Die Gewerkschaften planen für den 7. Februar in allen Haftanstalten einen 24-stündigen Streik. Der 7. Februar ist belgienweiter Demonstrationstag für belgische Beamte. Die jüngsten Äußerungen des Staatssekretärs für den öffentlichen Dienst, Hendrik Bogaert, hat die Gewerkschaften verärgert.

Hendrik Bogaert hatte letzte Woche in der Zeitung De Tijd erklärt, dass das Gefängnispersonal eine 36,5 Stundenwoche hätte, dass das Reglement jedoch 38 Stunden vorsehe.

"Die Gefängniswärter arbeiten nicht 36,5 Stunden, sondern 36. Außerdem bezahlt die Belegschaft für dieses spezielle Arrangement", erklären die unter dem Dach der ACOD vereinten sozialistischen Gewerkschaften für den öffentlichen Dienst in einem Bericht.

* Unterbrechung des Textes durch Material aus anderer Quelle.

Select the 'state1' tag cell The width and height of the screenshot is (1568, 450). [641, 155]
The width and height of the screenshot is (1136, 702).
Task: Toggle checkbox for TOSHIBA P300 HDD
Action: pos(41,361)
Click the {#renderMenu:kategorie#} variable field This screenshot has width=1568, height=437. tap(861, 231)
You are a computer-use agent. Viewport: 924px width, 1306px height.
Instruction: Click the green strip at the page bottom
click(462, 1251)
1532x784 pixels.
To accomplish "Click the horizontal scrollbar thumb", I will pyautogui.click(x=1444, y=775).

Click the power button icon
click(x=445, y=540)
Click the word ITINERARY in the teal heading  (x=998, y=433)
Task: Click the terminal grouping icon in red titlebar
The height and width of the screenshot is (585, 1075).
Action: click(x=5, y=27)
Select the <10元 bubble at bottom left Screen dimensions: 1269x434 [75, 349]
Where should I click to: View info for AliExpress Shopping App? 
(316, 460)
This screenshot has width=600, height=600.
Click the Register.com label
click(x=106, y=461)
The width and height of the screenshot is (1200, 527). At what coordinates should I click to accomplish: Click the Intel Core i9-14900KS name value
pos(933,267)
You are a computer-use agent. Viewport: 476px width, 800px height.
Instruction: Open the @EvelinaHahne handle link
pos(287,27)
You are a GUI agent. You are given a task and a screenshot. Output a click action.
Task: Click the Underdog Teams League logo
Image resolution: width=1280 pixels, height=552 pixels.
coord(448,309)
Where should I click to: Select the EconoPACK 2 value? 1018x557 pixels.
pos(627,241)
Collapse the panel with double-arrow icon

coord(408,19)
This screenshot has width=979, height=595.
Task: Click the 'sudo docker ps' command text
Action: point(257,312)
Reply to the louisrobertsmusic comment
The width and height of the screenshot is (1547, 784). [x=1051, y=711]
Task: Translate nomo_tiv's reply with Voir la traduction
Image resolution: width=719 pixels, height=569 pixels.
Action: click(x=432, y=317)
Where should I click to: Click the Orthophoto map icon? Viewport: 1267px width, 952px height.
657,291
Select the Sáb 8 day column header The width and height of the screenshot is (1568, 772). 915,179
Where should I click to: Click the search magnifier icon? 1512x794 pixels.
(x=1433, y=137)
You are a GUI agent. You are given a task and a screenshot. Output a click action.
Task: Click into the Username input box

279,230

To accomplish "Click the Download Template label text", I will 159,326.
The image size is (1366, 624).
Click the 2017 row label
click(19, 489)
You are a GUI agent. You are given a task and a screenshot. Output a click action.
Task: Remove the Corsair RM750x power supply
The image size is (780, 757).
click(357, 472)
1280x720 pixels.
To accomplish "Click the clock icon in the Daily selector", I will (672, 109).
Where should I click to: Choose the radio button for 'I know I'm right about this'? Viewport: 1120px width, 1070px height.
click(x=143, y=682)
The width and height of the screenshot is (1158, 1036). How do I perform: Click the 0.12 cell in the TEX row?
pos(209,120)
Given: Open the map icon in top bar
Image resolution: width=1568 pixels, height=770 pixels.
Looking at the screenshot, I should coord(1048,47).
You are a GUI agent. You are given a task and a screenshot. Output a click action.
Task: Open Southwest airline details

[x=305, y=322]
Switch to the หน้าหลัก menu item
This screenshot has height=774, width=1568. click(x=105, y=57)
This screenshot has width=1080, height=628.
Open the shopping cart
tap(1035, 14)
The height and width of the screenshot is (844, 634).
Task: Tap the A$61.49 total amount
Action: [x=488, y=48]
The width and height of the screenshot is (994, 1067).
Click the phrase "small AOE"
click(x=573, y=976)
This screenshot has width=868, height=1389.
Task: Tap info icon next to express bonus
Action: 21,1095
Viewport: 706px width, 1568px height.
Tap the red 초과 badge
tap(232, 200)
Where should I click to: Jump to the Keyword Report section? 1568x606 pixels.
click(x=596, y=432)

Luc Neirynck von der christlichen Gewerkschaft des öffentlichen Dienstes ACV rechnet damit, dass das Personal nach den Äußerungen von Bogaert besonders motiviert sei, um an der Demo und dem Streik teilzunehmen. "Die 36-Stundenwoche war einst als Antwort auf die Überbelegung in den Gefängnissen eingeführt worden", so der Gewerkschafter noch. Und diese Überbelegung gebe es immer noch.

Die allgemeine Direktion der Strafanstalten sei am Montagmorgen noch nicht über den Streikaufruf informiert gewesen, so ihr Sprecher Laurent Sempot. "Wir werden eine Entscheidung treffen, ob wir die Hilfe der Polizei beanspruchen, sobald wir die Streikankündigung erhalten haben. Wir werden zwei oder drei Tage vor dem Streik Maßnahmen nehmen."

Der Streik wird am Mittwoch, 6. Februar, um 22 Uhr beginnen.